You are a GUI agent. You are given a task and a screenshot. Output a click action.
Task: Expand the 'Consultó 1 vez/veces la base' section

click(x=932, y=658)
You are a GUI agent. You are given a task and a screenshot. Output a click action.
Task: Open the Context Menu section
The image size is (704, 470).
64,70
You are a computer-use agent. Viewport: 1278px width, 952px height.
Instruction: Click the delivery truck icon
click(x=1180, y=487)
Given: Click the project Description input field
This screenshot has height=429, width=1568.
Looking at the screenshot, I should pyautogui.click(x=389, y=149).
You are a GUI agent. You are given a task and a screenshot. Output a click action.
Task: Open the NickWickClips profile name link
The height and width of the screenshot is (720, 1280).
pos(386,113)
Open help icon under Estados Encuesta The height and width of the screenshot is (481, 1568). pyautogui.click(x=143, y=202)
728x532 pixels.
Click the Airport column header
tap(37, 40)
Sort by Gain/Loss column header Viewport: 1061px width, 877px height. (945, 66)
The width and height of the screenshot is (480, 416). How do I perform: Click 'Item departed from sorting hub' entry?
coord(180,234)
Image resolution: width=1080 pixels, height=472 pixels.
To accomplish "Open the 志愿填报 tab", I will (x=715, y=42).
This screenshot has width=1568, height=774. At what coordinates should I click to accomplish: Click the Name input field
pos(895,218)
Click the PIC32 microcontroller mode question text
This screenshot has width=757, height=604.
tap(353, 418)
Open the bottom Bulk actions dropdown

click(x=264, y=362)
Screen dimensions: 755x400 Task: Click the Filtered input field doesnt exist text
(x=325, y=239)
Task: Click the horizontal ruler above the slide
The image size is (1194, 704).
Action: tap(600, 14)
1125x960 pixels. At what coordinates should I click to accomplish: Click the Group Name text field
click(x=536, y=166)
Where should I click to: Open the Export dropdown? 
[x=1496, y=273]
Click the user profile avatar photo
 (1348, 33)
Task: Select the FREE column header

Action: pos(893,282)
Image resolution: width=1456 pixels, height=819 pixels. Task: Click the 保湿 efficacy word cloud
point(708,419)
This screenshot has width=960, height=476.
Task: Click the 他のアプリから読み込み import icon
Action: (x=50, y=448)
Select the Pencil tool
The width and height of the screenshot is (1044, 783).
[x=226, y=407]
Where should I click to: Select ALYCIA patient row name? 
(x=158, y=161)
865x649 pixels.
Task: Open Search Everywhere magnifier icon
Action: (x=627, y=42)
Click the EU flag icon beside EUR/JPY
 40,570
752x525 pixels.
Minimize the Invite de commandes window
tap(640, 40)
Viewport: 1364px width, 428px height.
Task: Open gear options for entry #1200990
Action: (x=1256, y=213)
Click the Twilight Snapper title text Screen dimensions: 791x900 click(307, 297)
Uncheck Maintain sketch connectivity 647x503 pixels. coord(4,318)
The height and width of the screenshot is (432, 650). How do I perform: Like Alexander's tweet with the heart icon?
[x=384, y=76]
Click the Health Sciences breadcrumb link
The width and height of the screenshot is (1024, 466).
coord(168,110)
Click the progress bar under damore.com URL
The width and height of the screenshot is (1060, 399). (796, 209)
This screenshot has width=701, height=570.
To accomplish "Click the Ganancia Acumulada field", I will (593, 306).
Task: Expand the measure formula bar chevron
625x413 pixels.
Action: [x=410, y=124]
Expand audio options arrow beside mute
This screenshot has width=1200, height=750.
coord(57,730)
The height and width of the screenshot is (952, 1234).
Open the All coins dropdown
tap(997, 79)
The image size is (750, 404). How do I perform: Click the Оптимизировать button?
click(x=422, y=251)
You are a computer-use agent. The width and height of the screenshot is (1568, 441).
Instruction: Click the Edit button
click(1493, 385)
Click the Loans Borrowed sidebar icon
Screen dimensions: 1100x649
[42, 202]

^^^^

[What is expected]: Beginning at the line above with "Task: Open the Context Menu section" and finishing at the line with "Image resolution: width=1080", return each line exactly and return nothing else.

[Answer area]:
Task: Open the Context Menu section
The image size is (704, 470).
64,70
You are a computer-use agent. Viewport: 1278px width, 952px height.
Instruction: Click the delivery truck icon
click(x=1180, y=487)
Given: Click the project Description input field
This screenshot has height=429, width=1568.
Looking at the screenshot, I should pyautogui.click(x=389, y=149).
You are a GUI agent. You are given a task and a screenshot. Output a click action.
Task: Open the NickWickClips profile name link
The height and width of the screenshot is (720, 1280).
pos(386,113)
Open help icon under Estados Encuesta The height and width of the screenshot is (481, 1568). pyautogui.click(x=143, y=202)
728x532 pixels.
Click the Airport column header
tap(37, 40)
Sort by Gain/Loss column header Viewport: 1061px width, 877px height. (945, 66)
The width and height of the screenshot is (480, 416). How do I perform: Click 'Item departed from sorting hub' entry?
coord(180,234)
Image resolution: width=1080 pixels, height=472 pixels.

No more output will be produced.